With the collapse of the Soviet Union, North Korea lost its biggest trading partner and a prime source of aid, and the isolated and secretive nation fell into a deep famine as Kim Il Sung’s son Kim Jong Il took power following the elder Kim’s death.
Increased nuclear tensions
Through the decade, millions of Koreans starved to death and Kim sought a new lever to extract concessions from the west by threatening to withdraw from the nuclear non-proliferation treaty before finally agreeing to suspend its weapons program in exchange for light water reactors that could not be used to make weapons but could help meet North Korea’s desperate need for energy.
Relations took a hard turn for the worse after 9/11 and President George W. Bush’s far-reaching “axis of evil” speech, where the president named North Korea along with Iran and Iraq as the primary forces of evil in the world.
“North Korea is a regime arming with missiles and weapons of mass destruction while starving its citizens,” Bush told the United Nations. “The United States of America will not permit the world’s most dangerous regimes to threaten us.”
A year later, North Korea openly admitted it had been operating a secret nuclear weapons program, kicking off a series of alarming tests driving toward a goal of building a missile capable of delivering a nuclear warhead to the mainland United States, and sparking a remarkable war of words with U.S. presidents.
The insults, delivered from behind the anchor desk of state TV or in statements from senior officials, were provocative and lurid: Bush was “a half-baked man” and a “philistine”; Vice President Dick Cheney a “monster and blood-thirsty beast”; Obama was the subject of an all-out racist assault, called a “dirty fellow” and somebody who “does not even have the basic appearances of a human being.”
After he took power following the death of his father in 2016, Kim Jong Un first consolidated power by murdering family members and rivals, then kicked the nuclear program into overdrive. Missile tests, nuclear tests and flashy parades showed an alarming progression.
A new leader and a different turn
And then came Trump.
The North called Trump “the lunatic old man,” “deranged” and a “dotard.” Trump called Kim “short and fat” and a “madman” on Twitter, threatened him with “fire and fury” in the Rose Garden, and told the United Nations that “Rocket Man is on a suicide mission for himself.”
It seemed as if the president who had promised to solve the North Korea problem was making it worse, and that North Korea’s endless provocations and insults might spark a violent reaction with unthinkable consequences for the region and the world.
So what happened to turn that collision course into a possible path for peace?

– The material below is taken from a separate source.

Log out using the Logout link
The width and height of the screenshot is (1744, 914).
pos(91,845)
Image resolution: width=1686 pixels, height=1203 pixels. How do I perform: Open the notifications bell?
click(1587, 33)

If the Singapore summit proves to be a real turning point, two events stand out.
The first was Trump’s decision to fire Secretary of State Rex Tillerson and replace him with CIA Director Mike Pompeo — a skilled and experienced negotiator as close in style to Trump as Tillerson was distant.
Pompeo met with Kim on May 9, secured the release of three Americans held by the North and drove hard toward next week’s historic summit.
“The approach that President Trump has taken is fundamentally different. In the past there have been months and months of negotiations that took us nowhere,” said Pompeo Thursday. “This has to be big and bold.”
The second pivot was Kim Jong Un’s.
In April, before a Workers’ Party meeting, Kim announced he was dropping his policy of “parallel advance,” where economic development and building nuclear weapons proceeded together to ensure North Korea’s prosperity and survival against the hostile forces arrayed against it.
Instead, Kim said, North Korea would focus on building up the economy, claiming that the nuclear weapons program was advanced enough to deter any act of aggression.
Skeptics noted that North Korea has a long history of making dramatic gestures to try to extract concessions from the west without ever intending to give up its hard-won nuclear capability and that Trump’s insistence on complete denuclearization will never be acceptable to Kim.